:: Selected text ::
###
Bill Brundige

No. 77
- Position: Defensive lineman

Personal information
- Born: November 13, 1948 Holyoke, Colorado, U.S.
- Died: December 29, 2018 (aged 70) Knoxville, Tennessee, U.S.
- Listed height: 6 ft 5 in (1.96 m)
- Listed weight: 270 lb (122 kg)

Career information
- High school: Haxtun (CO)
- College: Colorado
- NFL draft: 1970: 2nd round, 43rd overall pick

Career history
- Washington Redskins (1970–1977);

Awards and highlights
- 70 Greatest Redskins; First-team All-American (1969); First-team All-Big Eight (1969);

Career NFL statistics
- Games played: 107
- Games started: 74
- Fumble recoveries: 5
- Stats at Pro Football Reference

= Bill Brundige =

American football player (1948–2018)
###
:: Job A ::
Write out the Bill Brundige profile from "Awards and highlights" up to and including "football player (1948–2018)".
:: Job B ::
Continue the Bill Brundige profile from the point where it stops.
###
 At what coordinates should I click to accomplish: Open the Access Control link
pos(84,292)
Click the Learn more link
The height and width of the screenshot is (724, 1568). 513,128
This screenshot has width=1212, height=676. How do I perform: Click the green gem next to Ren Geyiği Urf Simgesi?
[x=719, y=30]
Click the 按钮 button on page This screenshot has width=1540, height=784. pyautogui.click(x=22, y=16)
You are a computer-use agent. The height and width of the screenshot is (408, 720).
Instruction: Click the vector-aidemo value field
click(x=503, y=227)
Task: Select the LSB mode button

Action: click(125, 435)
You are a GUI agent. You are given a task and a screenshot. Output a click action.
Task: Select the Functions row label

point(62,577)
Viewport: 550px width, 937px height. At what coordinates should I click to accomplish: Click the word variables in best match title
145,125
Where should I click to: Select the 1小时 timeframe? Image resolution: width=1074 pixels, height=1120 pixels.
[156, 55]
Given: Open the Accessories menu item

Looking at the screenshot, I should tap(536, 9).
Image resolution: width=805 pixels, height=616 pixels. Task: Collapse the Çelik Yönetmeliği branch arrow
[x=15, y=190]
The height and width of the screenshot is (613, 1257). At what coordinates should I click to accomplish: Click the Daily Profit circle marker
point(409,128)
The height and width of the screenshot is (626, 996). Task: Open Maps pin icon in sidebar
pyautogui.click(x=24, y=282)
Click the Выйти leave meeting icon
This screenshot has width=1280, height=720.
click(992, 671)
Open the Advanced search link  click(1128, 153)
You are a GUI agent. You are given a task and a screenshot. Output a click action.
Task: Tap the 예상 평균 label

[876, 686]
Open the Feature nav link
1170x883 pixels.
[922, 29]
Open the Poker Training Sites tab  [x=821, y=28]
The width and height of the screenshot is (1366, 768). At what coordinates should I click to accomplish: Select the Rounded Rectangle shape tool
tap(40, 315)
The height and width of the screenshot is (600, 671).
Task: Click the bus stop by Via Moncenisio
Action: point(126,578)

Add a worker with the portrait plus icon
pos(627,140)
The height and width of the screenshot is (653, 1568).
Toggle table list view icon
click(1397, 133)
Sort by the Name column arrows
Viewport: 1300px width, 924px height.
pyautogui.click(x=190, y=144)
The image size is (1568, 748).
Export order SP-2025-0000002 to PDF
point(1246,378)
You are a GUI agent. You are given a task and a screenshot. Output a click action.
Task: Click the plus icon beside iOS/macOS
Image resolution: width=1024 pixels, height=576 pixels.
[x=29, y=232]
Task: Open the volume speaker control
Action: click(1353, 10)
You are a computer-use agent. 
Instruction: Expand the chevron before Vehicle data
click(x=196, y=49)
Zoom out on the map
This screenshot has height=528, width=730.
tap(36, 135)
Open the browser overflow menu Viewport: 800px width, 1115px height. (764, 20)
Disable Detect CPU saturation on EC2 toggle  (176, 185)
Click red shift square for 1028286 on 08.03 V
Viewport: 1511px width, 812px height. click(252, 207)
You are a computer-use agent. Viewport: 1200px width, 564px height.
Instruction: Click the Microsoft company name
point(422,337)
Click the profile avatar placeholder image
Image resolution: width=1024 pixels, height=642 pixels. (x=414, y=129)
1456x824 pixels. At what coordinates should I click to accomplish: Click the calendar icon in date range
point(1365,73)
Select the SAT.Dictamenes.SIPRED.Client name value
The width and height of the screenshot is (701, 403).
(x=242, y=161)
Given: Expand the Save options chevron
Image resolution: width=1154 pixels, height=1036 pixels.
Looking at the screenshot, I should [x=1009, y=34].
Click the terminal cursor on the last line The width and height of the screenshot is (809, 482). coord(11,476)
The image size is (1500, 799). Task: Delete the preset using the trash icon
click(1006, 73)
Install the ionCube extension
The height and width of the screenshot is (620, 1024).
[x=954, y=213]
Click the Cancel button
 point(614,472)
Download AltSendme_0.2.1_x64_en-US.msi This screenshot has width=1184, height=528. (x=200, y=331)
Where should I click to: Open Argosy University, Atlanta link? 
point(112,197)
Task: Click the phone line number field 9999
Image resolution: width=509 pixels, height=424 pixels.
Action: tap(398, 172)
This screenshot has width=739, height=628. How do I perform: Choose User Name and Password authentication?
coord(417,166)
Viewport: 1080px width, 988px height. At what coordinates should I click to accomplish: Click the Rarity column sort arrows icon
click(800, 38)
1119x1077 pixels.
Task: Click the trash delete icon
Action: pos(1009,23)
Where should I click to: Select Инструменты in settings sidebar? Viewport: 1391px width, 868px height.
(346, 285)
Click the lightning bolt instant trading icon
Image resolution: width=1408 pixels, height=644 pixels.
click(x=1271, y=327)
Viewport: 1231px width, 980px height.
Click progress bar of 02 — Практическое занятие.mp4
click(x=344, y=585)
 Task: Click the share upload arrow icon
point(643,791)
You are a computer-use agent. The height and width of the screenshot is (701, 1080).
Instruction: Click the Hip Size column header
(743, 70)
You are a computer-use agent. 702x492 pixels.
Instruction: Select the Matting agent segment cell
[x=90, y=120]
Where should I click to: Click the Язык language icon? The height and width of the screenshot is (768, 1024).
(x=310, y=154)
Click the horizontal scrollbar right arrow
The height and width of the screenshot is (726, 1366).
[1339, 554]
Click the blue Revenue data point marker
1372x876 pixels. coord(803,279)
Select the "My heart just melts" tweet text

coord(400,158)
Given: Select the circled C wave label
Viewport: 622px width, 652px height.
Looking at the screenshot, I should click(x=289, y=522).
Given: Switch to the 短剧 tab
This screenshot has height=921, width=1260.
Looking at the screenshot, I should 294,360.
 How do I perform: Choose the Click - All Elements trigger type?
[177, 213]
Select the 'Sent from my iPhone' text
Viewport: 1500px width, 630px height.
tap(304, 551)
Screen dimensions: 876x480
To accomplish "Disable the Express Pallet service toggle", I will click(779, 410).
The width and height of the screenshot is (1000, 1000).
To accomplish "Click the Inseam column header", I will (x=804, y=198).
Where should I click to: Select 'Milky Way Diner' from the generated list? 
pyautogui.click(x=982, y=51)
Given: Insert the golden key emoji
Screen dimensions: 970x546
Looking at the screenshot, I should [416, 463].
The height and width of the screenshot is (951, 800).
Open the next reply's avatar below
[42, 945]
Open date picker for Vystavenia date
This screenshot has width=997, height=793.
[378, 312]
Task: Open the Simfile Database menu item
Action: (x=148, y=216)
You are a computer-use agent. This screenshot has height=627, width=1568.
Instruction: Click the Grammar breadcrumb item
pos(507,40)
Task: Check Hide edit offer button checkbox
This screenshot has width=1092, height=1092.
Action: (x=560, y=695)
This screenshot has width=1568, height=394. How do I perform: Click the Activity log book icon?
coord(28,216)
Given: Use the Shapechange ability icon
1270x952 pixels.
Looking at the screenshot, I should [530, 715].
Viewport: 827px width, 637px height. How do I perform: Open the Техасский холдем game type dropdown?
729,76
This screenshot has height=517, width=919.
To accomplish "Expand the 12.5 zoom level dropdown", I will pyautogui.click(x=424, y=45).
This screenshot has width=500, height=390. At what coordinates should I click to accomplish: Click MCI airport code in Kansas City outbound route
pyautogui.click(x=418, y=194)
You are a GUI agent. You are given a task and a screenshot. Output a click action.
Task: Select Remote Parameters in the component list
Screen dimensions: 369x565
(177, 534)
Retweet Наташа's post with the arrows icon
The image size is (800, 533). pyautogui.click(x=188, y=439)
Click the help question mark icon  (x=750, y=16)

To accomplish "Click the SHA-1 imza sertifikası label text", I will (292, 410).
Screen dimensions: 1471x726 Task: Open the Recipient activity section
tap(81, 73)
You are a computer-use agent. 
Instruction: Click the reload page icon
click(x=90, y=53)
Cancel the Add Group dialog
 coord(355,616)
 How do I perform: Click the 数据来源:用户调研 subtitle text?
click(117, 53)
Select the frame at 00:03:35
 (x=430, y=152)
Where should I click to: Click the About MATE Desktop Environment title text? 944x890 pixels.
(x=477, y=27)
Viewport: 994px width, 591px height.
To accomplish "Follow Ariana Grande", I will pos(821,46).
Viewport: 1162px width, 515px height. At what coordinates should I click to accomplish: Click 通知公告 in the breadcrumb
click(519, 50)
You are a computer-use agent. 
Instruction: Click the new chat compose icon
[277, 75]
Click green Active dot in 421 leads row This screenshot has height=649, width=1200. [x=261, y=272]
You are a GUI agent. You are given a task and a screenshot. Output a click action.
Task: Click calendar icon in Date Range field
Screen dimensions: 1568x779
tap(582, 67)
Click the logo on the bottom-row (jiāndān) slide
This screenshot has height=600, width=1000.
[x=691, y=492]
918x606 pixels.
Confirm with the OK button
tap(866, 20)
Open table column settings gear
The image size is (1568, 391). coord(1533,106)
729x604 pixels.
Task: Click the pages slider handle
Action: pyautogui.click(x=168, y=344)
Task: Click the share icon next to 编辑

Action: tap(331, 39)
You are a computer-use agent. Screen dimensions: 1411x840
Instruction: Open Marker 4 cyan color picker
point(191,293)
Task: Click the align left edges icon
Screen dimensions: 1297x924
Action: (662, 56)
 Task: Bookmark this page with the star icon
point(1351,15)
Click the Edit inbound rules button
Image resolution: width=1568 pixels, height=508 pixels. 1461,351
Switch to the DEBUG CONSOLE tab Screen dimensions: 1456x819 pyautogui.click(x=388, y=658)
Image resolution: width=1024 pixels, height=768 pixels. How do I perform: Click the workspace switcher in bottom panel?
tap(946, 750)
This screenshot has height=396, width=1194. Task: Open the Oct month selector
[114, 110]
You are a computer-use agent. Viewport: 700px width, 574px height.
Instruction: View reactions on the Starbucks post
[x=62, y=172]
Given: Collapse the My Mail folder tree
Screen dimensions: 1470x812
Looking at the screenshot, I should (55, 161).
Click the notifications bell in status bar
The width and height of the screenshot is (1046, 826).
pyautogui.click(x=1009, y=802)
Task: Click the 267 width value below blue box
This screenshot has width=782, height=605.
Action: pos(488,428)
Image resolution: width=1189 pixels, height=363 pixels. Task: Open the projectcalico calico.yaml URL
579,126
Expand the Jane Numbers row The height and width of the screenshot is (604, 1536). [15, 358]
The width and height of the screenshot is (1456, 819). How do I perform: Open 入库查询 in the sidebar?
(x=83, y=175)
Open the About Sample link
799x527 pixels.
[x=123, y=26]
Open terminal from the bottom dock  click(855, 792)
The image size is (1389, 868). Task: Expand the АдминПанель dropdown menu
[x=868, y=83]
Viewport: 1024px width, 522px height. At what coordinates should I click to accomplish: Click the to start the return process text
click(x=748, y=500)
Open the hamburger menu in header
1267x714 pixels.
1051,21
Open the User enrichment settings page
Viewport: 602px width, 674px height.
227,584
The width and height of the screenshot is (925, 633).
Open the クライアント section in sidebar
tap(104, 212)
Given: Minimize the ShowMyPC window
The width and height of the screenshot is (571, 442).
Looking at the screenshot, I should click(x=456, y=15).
###
:: Task result A ::
Awards and highlights
- 70 Greatest Redskins; First-team All-American (1969); First-team All-Big Eight (1969);

Career NFL statistics
- Games played: 107
- Games started: 74
- Fumble recoveries: 5
- Stats at Pro Football Reference

= Bill Brundige =

American football player (1948–2018)

:: Task result B ::
William Glenn Brundige (November 13, 1948 – December 29, 2018) was an American professional football defensive end in the National Football League (NFL) for the Washington Redskins for eight seasons, from 1970 through 1977. He is currently sixth on the Redskins all-time sack list.

Born in Holyoke, Colorado, Brundige played high school football at tiny Haxtun in northeastern Colorado and then played college football at the University of Colorado in Boulder. He was a physics major at CU and also threw the shot put for the Colorado Buffaloes track and field team. After a senior season in 1969 in which he was named first-team All-America, he was selected in the second round of the 1970 NFL draft, 43rd overall, by head coach Vince Lombardi of the Redskins.

At age 21, he was a starter as a rookie in 1970 at defensive tackle. At the end of his third season in the NFL, Brundige became a part of both Redskin and Super Bowl lore in Super Bowl VII. He blocked the field goal attempt by Garo Yepremian that led to the bizarre fumble-return touchdown by Mike Bass that cut the Miami Dolphins' lead to 14–7 with just over two minutes remaining.

In 2002 for the Redskins' 70th anniversary, Brundige was named a member of the 70 Greatest Redskins.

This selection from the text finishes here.